Sandra argumenta que a métrica deve ser outra: qualidade de vida e experiência humana no espaço público.
- Para ela, o planejamento urbano precisa recolocar o pedestre no centro das decisões, garantindo que a cidade seja viva, segura, sustentável e saudável.

Nesse sentido, a Sandra Moura desempenha papel central na construção desse novo vetor.
- “A arquitetura deve promover abertura dos empreendimentos para a cidade, fachadas ativas e permeáveis, conexão com o eixo viário e práticas intrinsecamente sustentáveis”, afirma.
Para ela, as “marcas” arquitetônicas do Altiplano e do Portal do Sol precisam ir além da verticalização pura e simples.
- “A verticalização deve ser planejada e controlada, com o objetivo de promover densidade com qualidade urbana”.

“É essencial priorizar o uso misto, a permeabilidade visual e de ventos nas quadras, o sombreamento com vegetação local, ventilação cruzada, materiais de baixa inércia térmica, uso de energia solar e incentivo a um paisagismo ecológico e funcional”, detalha.

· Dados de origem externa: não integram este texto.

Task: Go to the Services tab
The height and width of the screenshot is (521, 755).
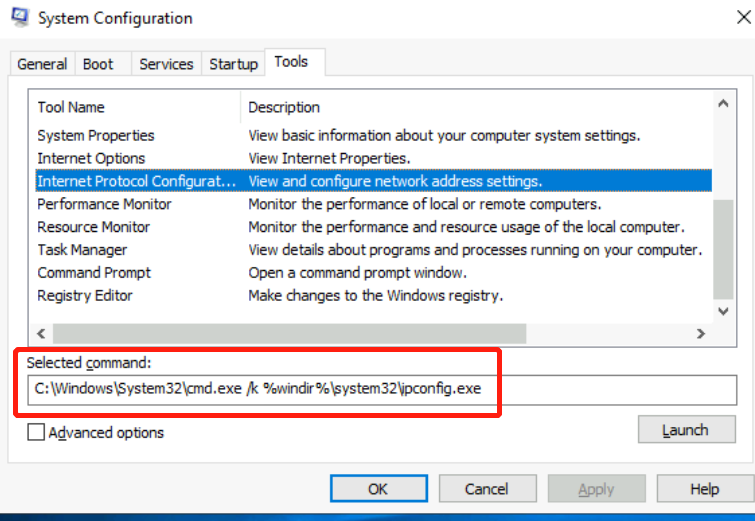Action: click(166, 64)

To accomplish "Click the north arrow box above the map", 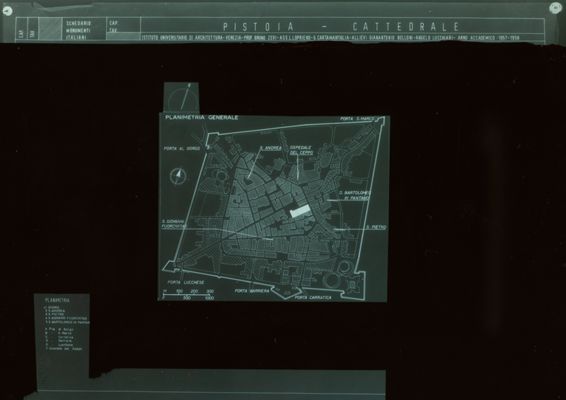I will tap(181, 97).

- Sandra avalia que João Pessoa caminha para firmar uma linguagem arquitetônica própria e que o eixo tem papel simbólico nesse processo.
Segundo a arquiteta, a Capital já demonstra características muito particulares associadas à sua identidade como “Capital Verde” e cidade de alta qualidade de vida.
- Para ela, este é o momento de fortalecer um modelo de expansão controlada, capaz de preservar referências culturais e históricas — como ocorre na Praia da Penha, que mantém viva a tradição religiosa e a essência de uma comunidade costeira mesmo diante do avanço urbano.